Questions are mounting in Trinidad and Tobago after a submitted letter raised concerns over the CMO drug permit authority, alleging that special import permits for drugs may have been issued outside established legal procedures and without clear statutory backing.
Editor’s Note
The following letter was submitted for publication. The views expressed are those of the author and do not necessarily reflect the position of this publication.
Letter to the Editor
Subject: Come Clean, Mr CMO, Who Gave You That Authority
Dear Editor,
The facts are now on record, and they are damning. A senior public official admitted that special import permits for drugs do not go before the Drug Advisory Committee. That alone raises concern. But what follows is far more serious and demands immediate answers.
We are told clearly that the Drug Advisory Committee only deals with drugs that come through formal registration. So special import permits bypass that process entirely. Fine. Then the obvious question was asked. Who decides whether these permits are granted? The answer given was the Chief Medical Officer.
Now comes the issue that cannot be ignored. When asked to point to the provision in the Food and Drugs Act that gives the Chief Medical Officer the authority to grant these special import permits, the response was direct. None exist. That position was confirmed.

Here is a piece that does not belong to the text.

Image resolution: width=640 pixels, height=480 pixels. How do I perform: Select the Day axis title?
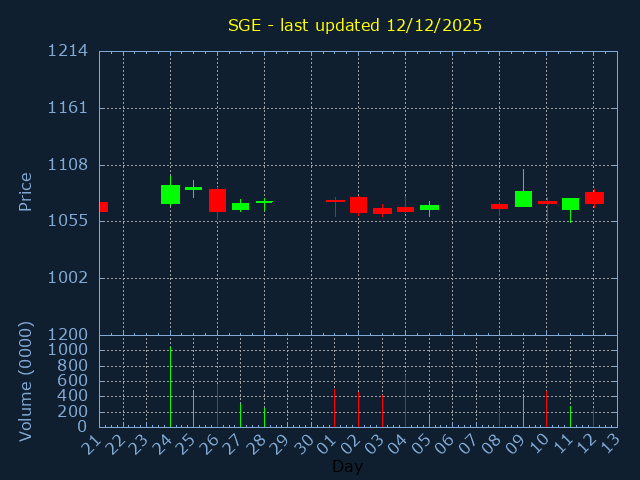pos(347,466)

This is not confusion. This is not a misunderstanding. This is a clear admission that a critical function involving the importation of drugs into Trinidad and Tobago may have been exercised without a defined legal foundation.

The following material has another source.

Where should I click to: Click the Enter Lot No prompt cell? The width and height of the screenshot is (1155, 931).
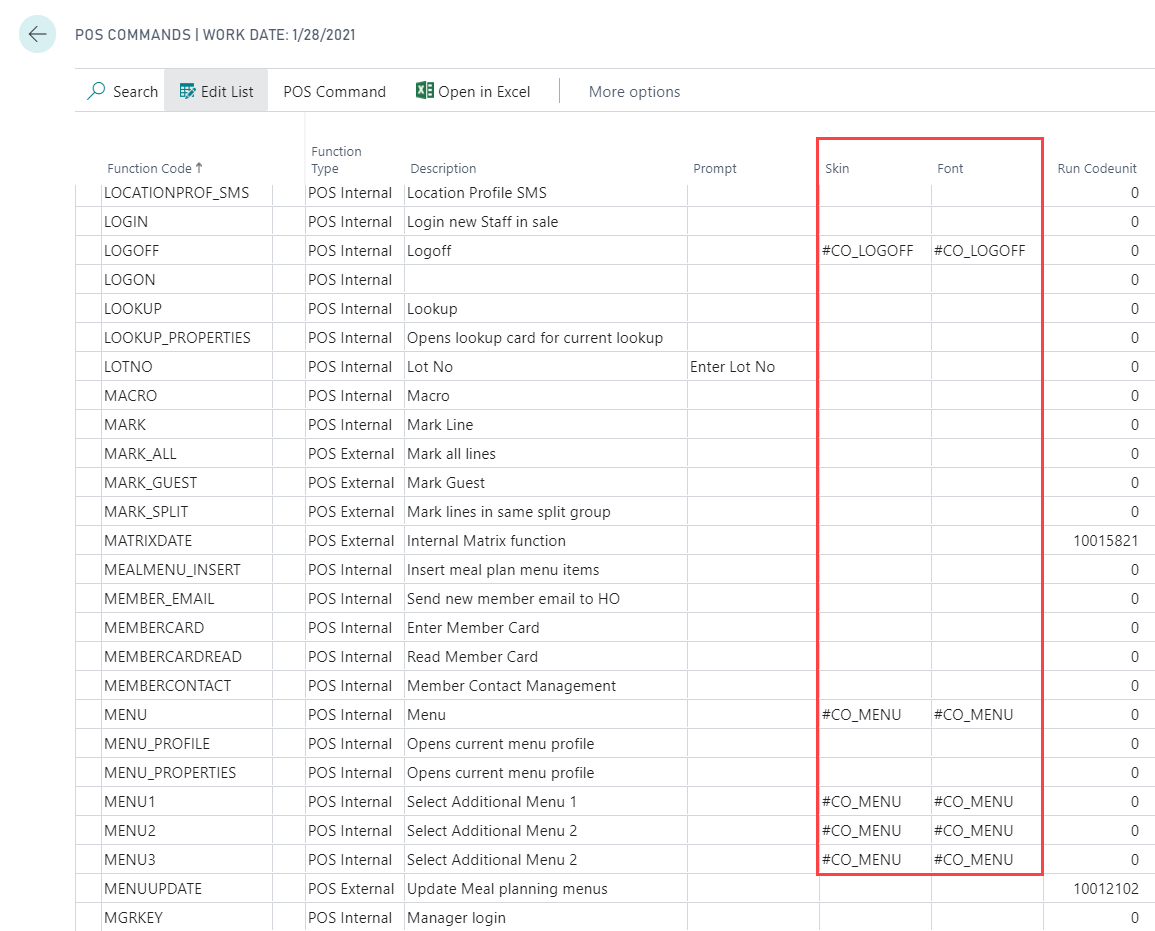732,367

So the question must now be put plainly.
Mr CMO, who gave you that authority?
Was this a decision you took upon yourself, or was it directed from above? Was this sanctioned by the former Minister of Health, Terrence Deyalsingh? The country deserves a direct answer.

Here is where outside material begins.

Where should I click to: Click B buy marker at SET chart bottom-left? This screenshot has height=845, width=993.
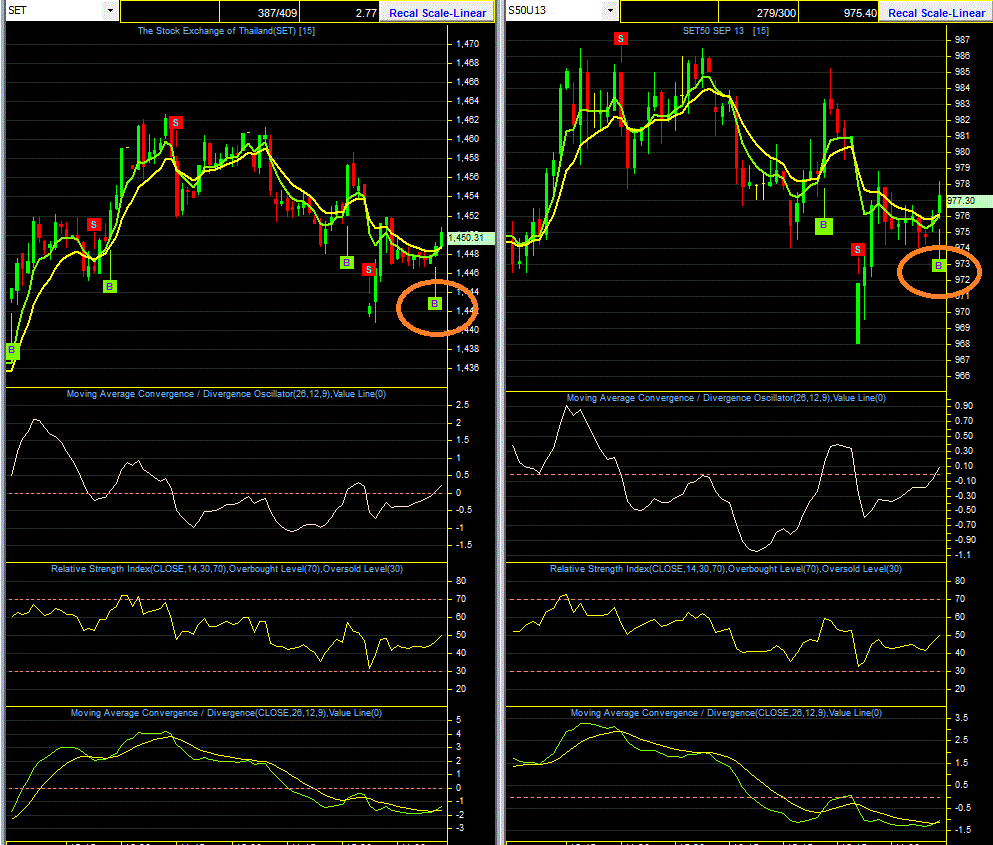11,350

You cannot have a system where drugs are being brought into the country under a “special permit” process, bypassing the Drug Advisory Committee, while at the same time, there is no clear provision in law that authorizes the Chief Medical Officer to approve those permits. That is a breakdown of governance. That is a breach of proper procedure. That is a risk to public health.
Let us be clear about what is at stake. The importation of drugs is not a routine administrative task. It involves safety, quality, and the lives of citizens. That is why the law establishes structures like the Drug Advisory Committee. That is why there are procedures for registration and oversight. When those safeguards are bypassed and when decisions are made without clear legal authority, the entire system is compromised.
The former PNM administration cannot escape responsibility. Systems like this do not operate in isolation. They exist because they are allowed to exist. If the Chief Medical Officer was exercising such authority, then the Minister of Health at the time had a duty to know, to approve, or to stop it. Silence now will only deepen suspicion.
The public needs answers to very specific questions. How many special import permits were granted? Over what period? For which drugs? Who requested them? What documentation was used to justify approval? What safeguards were in place to ensure safety and compliance?
And most important, under what legal authority were these decisions made?
This is not politics. This is accountability. This is about whether the laws of Trinidad and Tobago were respected or ignored.
Mr CMO, the time for silence is over. Come clean. Tell the country who gave you that authority. If it came from the former Minister of Health, say so. If it did not, then explain how such power was exercised without legal backing.
The people of Trinidad and Tobago deserve transparency. They deserve a system that follows the law. And they deserve leaders who are prepared to answer when serious questions are raised.